Adesso soldi ai comuni non ne arrivano quasi più, ma un tempo era diverso. Ed io sono convinto che mio padre fu ucciso per i soldi. Cercava di fare le cose giuste, non faceva “mangiare” né gli amici né i nemici. E soprattutto non prese mai una lira per sé. Forse, se lo avesse fatto, adesso sarebbe ancora vivo e noi saremmo una famiglia ricca.
Per questo delitto, nel 1985 vennero condannati all’ergastolo Mariano Agate e i catanesi Nitto Santapaola, Francesco Mangion e Rosario Romeo. Nel 1992 però vennero assolti in appello, con sentenza confermata in Cassazione nel ’93. Anche lei è convinto che non c’entrassero nulla?
Assolutamente sì. Che cosa è materialmente accaduto quel giorno è stato descritto perfettamente dal collaboratore Vincenzo Sinacori, che ha fatto i nomi di Andrea Gancitano, Giovanni Leone e Antonino Nastasi. Anche se, nonostante la buona credibilità del pentito, non è stato possibile trovare riscontri specifici sufficienti per una loro responsabilità penale. E quindi sono stati assolti.
Il risultato è che oggi, dopo 40 anni, non c’è nessun colpevole e nessun movente.
Antonino Nastasi è quello dell’Ecol Sicula, l’azienda che si occupava dei rifiuti? Qualche anno fa gli furono confiscati beni per 4 milioni di euro.
Esatto. Ed è nella campagna di quest’ultimo, come ha riferito un collaboratore di giustizia, che è stato nascosto l’esplosivo che sarebbe poi stato utilizzato per gli attentati mafiosi del 1993 a Roma, Firenze e Milano. Ormai sappiamo bene come una parte della mafia stragista sia appartenuta proprio a Castelvetrano. A Caltanissetta si sta svolgendo il processo che vede imputato Matteo Messina Denaro tra i mandanti delle stragi del 1992. Ecco perché parlo di castel-corleonesi.
Che cosa si aspetta dai castelvetranesi?
Mi piacerebbe che i castelvetranesi lo ricordassero come vittima della mafia, come lo furono Michele Reina, Piersanti Mattarella, Giuseppe Insalaco. Anche loro democristiani che si opposero a quella parte della Dc che pensava soltanto al proprio interesse personale.

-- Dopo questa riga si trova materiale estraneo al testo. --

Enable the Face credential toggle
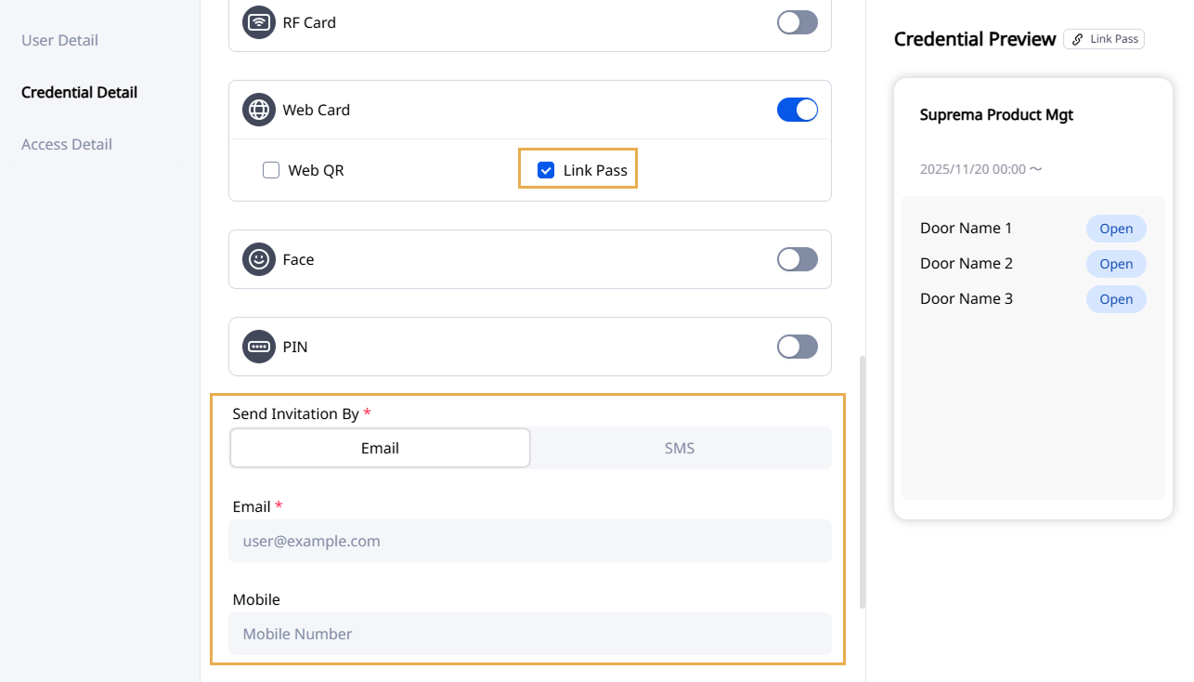Image resolution: width=1194 pixels, height=682 pixels. coord(797,259)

Qui non c’entra la politica, la Dc, il potere… Ed è comodo nascondersi dietro le prudenze ed i purismi a causa della vicinanza che mio padre aveva con i cugini Salvo. Molti fanno l’errore di non contestualizzare il ruolo dei Salvo all’epoca, punti di riferimento per la Dc e per tantissimi politici.
Ripeto, mio padre non ha mai preso una lira per sé. Questo è certo. Come è certo che ad ucciderlo sia stata la mafia locale.